— Information given —

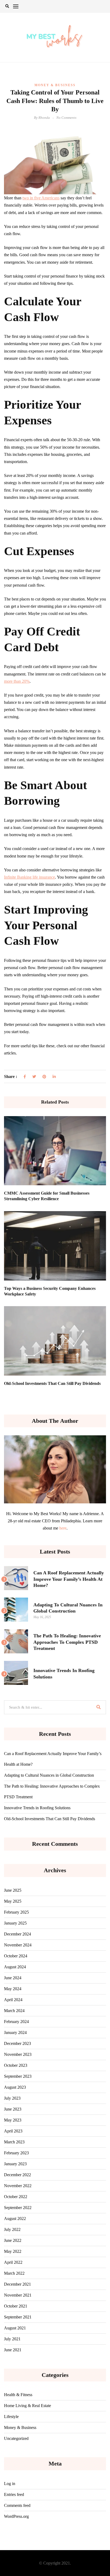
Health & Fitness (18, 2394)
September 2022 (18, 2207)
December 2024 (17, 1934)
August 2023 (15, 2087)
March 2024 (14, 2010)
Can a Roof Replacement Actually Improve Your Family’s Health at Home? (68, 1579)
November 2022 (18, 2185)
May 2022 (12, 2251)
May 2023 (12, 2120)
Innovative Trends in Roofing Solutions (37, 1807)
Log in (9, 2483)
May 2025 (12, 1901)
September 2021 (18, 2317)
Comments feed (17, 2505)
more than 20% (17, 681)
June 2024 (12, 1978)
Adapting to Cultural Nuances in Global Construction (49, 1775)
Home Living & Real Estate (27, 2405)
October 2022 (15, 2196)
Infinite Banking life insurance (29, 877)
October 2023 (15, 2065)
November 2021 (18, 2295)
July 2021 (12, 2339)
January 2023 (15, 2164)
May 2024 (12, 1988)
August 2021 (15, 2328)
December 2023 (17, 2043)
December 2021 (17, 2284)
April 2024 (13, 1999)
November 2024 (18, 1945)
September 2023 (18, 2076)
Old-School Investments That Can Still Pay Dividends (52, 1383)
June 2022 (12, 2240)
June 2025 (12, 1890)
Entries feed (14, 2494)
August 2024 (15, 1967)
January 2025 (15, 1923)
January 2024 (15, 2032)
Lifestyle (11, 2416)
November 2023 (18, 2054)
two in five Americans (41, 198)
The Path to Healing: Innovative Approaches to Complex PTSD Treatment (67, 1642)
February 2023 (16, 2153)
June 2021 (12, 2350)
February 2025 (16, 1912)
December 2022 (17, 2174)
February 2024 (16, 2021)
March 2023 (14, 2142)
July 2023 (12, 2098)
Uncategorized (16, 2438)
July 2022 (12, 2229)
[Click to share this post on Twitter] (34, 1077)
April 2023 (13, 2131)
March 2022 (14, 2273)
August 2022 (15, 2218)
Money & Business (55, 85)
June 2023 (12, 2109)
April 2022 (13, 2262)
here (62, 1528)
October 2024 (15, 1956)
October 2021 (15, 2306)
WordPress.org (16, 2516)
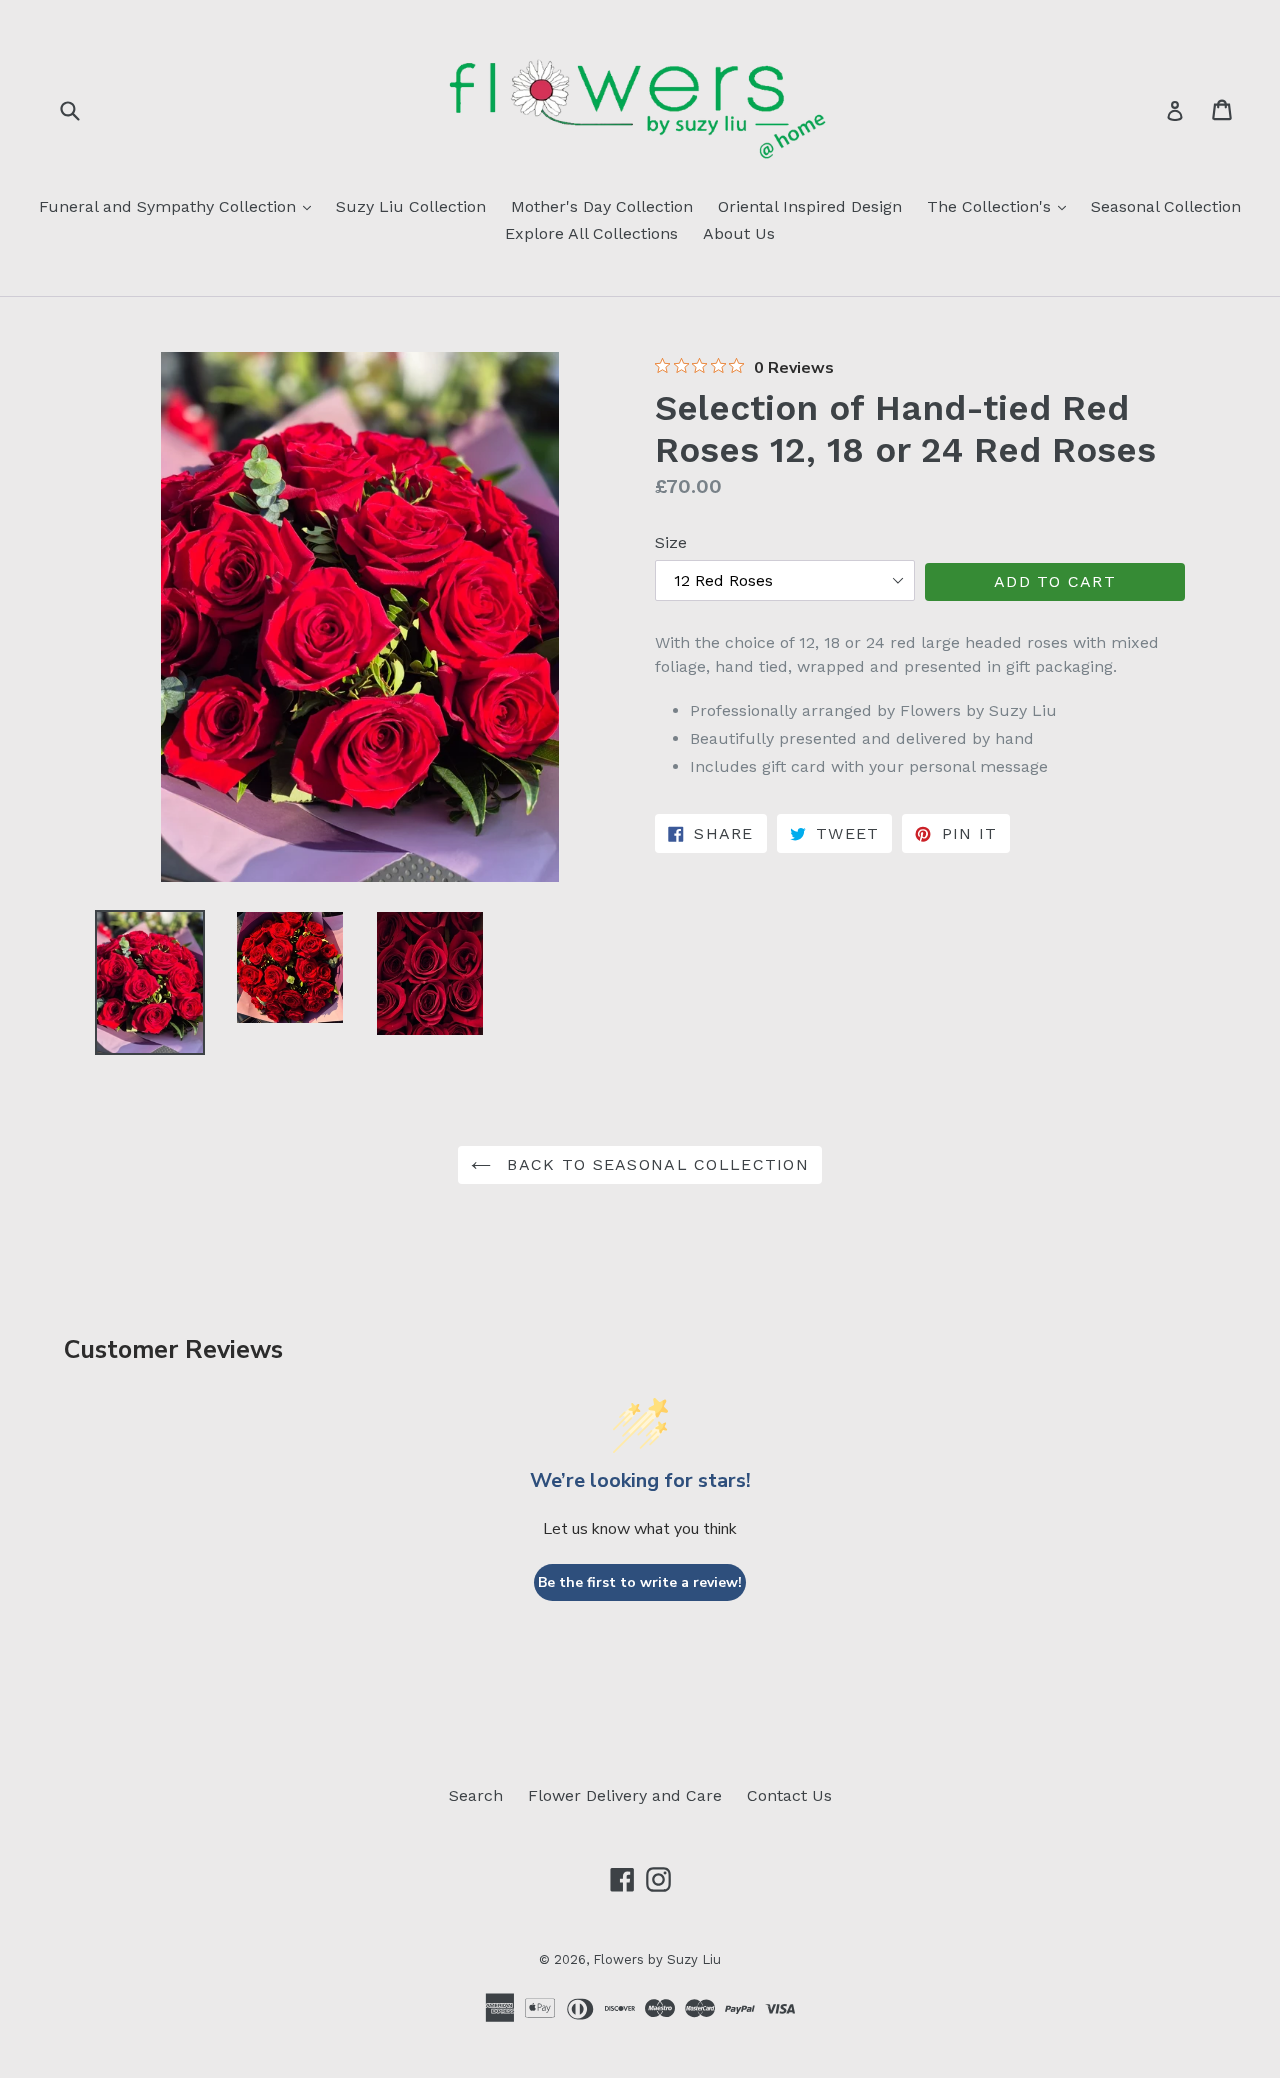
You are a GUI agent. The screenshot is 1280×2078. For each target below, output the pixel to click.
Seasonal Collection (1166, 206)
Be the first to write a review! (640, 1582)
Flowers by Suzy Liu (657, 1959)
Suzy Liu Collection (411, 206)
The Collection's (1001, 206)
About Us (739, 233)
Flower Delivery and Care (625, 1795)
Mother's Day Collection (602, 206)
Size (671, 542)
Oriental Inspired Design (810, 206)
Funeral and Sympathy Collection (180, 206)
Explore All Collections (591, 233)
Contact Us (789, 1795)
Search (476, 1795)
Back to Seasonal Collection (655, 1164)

— Work instructions —
An exact copy of the lines above, from the first through the line that holds "November 2024 (18, 1945)", is what is needed; leave the pictures out.

— Written solution —
Health & Fitness (18, 2394)
September 2022 (18, 2207)
December 2024 (17, 1934)
August 2023 (15, 2087)
March 2024 (14, 2010)
Can a Roof Replacement Actually Improve Your Family’s Health at Home? (68, 1579)
November 2022 (18, 2185)
May 2022 (12, 2251)
May 2023 (12, 2120)
Innovative Trends in Roofing Solutions (37, 1807)
Log in (9, 2483)
May 2025 (12, 1901)
September 2021 (18, 2317)
Comments feed (17, 2505)
more than 20% (17, 681)
June 2024 (12, 1978)
Adapting to Cultural Nuances in Global Construction (49, 1775)
Home Living & Real Estate (27, 2405)
October 2022 (15, 2196)
Infinite Banking life insurance (29, 877)
October 2023 (15, 2065)
November 2021 (18, 2295)
July 2021 (12, 2339)
January 2023 (15, 2164)
May 2024 (12, 1988)
August 2021 (15, 2328)
December 2023 (17, 2043)
December 2021 (17, 2284)
April 2024 (13, 1999)
November 2024 (18, 1945)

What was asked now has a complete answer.